The tragedy of Charles is his unwavering sense of moral principle. He does not recognise flexibility to be an option and even making a gesture towards reconciliation cannot be achieved. Like Coriolanus and Timon he see himself as a good man in a bad world, and that if he does not have his virtue then he will have nothing of himself. People desperately present solutions that require compromise on all sides but they are rejected because there is principle at stake. It is foolish but it is not evil. In many way Pigott-Smith presents a very warm, and almost lovable, Charles and the frustration one feels with him is not with his cause but with his approach to the solution.
The skill of Bartlett’s play is that it paints its characters in shades of grey. Writing in the modern world means having the freedom to allow more balanced portraits that Elizabethan playwrights were allowed when writing for the monarchs of the day.

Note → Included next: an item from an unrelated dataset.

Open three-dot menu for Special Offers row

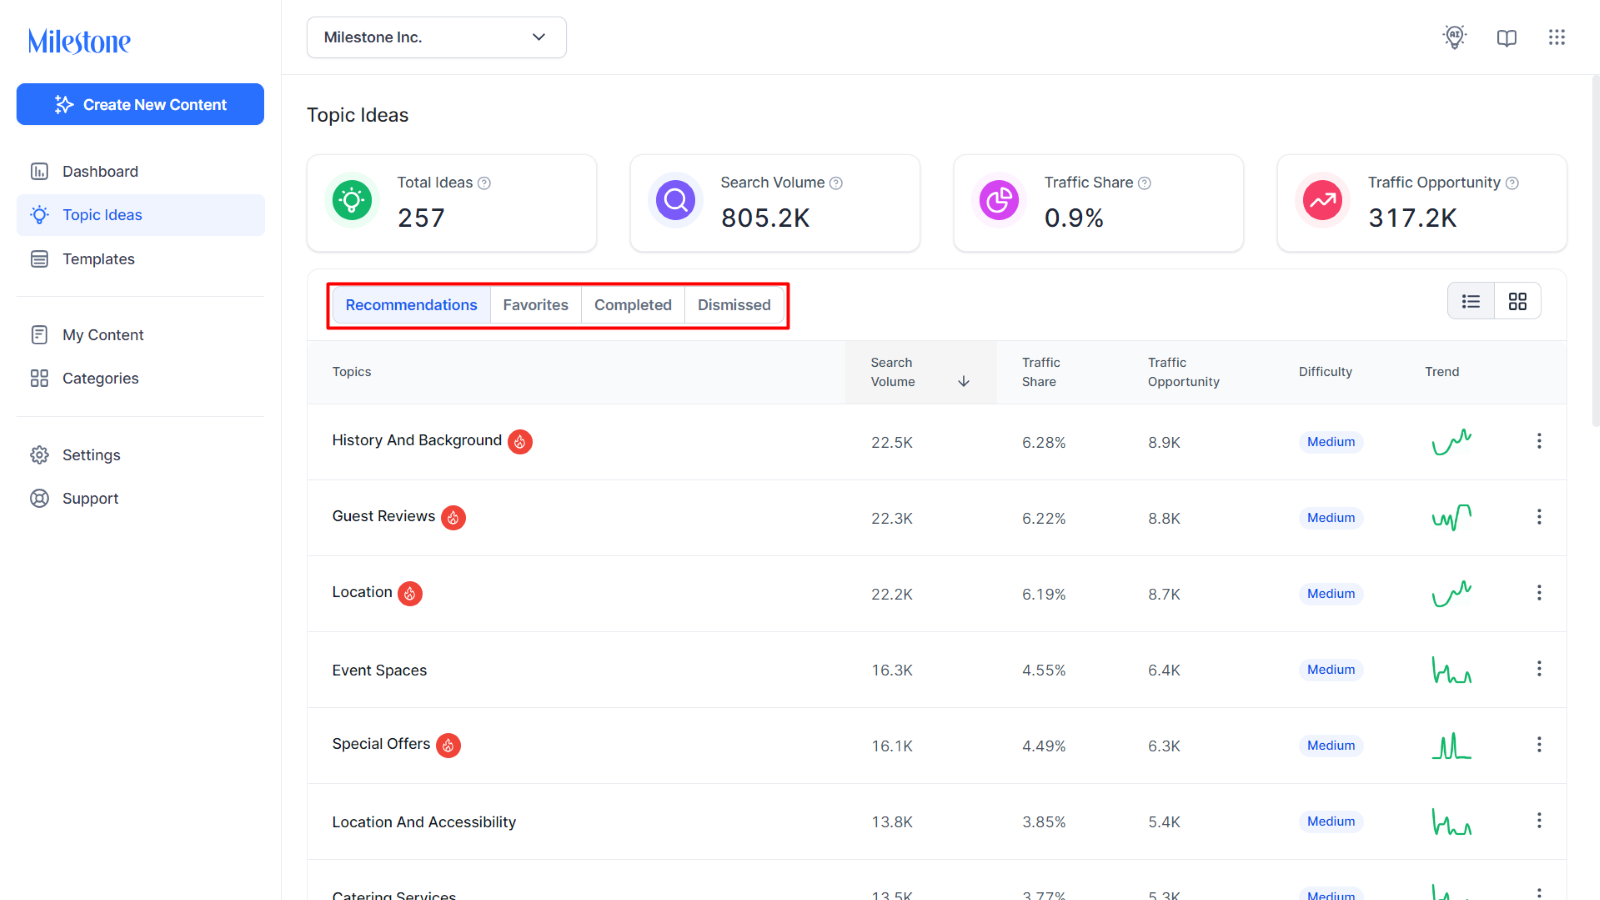click(x=1539, y=745)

The manipulation of Will and Kate into a modern-day Macbeth and Lady Macbeth is to see Macbeth rewritten from the perspective of both the losers and the victors.
Kate (the always fantastic Lydia Wilson) is very clearly presented as having no illusions about her role but, in a splendid monologue that is possibly the highlight of the play, makes plain that her steely edge and determination is fashioned by the fact that she comes from the world that true royalty can only imagine. She may look for power but she, of them all, is the only who understands what must be done in order for it to survive. More intelligent, resourceful and far-sighted than those around her, it is difficult to tell whether we should be cheered by her clear aim to be the right-arm of the future king.

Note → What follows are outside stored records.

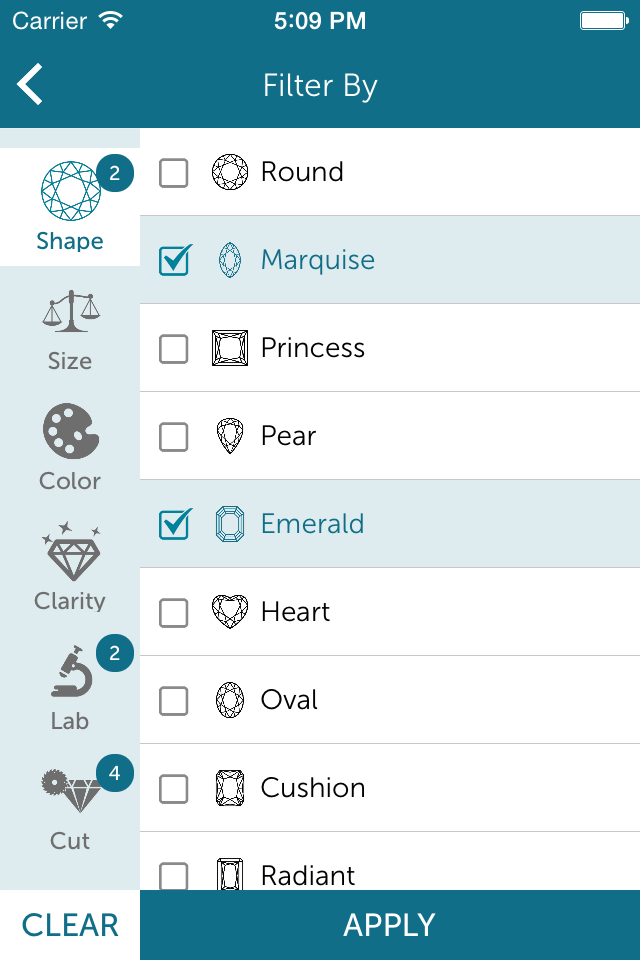Tap CLEAR to reset filters
Screen dimensions: 640x960
coord(70,925)
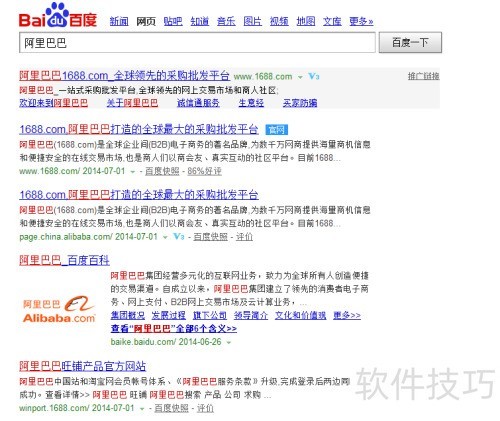Switch to the 图片 tab
Image resolution: width=500 pixels, height=421 pixels.
[x=252, y=21]
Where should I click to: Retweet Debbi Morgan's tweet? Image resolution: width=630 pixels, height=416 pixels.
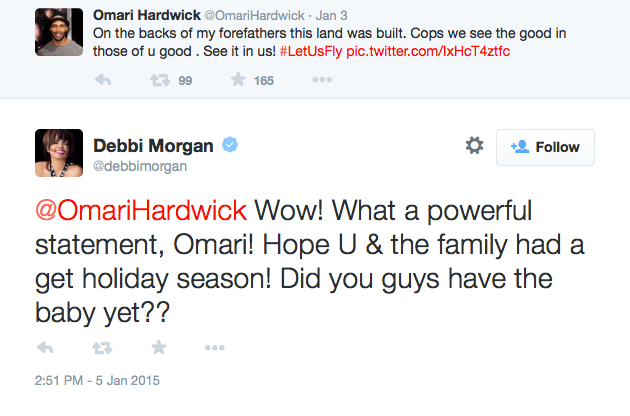pyautogui.click(x=102, y=348)
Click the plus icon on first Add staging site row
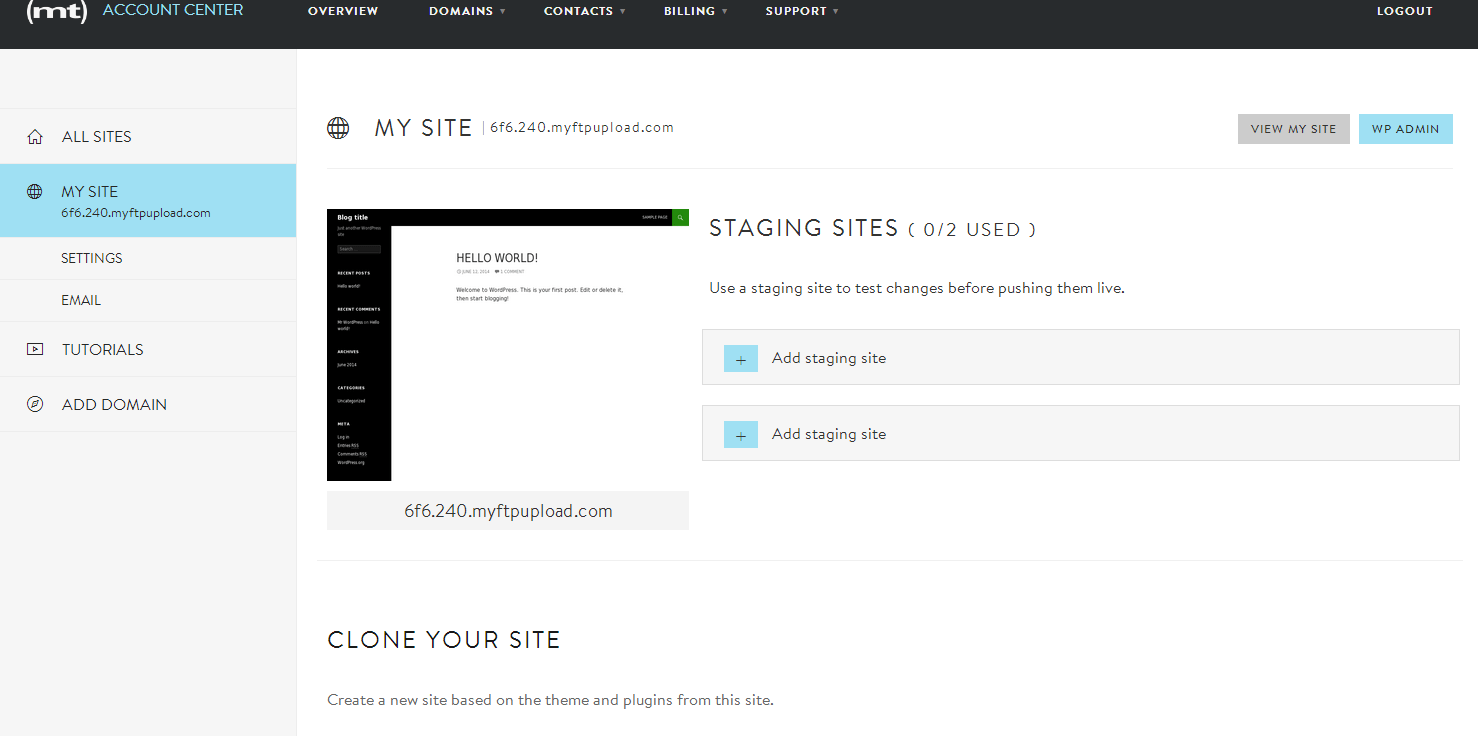 click(740, 358)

Oliver Chris steals the show as William, looking like him and also capturing a certain diffidence in his mannerisms. The transition from bumbling, nervous son to a chillingly cold future king is brilliant and there is steeliness to his performance in the second half – forcing Charles’ abdication and Harry’s rejection of Jess – that suddenly makes you realise that perhaps you have been supporting the wrong horse all along.
King Charles III is a splendid play and may well find itself with a West End transfer. Performances are strong across the board and well supported by Goold’s understated direction. It is the best new play since Jez Butteworth’s Jerusalem and a welcome reminder that plays that aim big can still achieve great success.
Bartlett has found a way into the most private of families that perhaps only Peter Morgan’s film, The Queen, has otherwise achieved, and he has done it by using the most traditional of methods. Just as Shakespeare used the history of past kings to tell stories about the Elizabethan present so has Bartlett taken a mirror to Shakespeare to present us with important questions about our own future monarchy.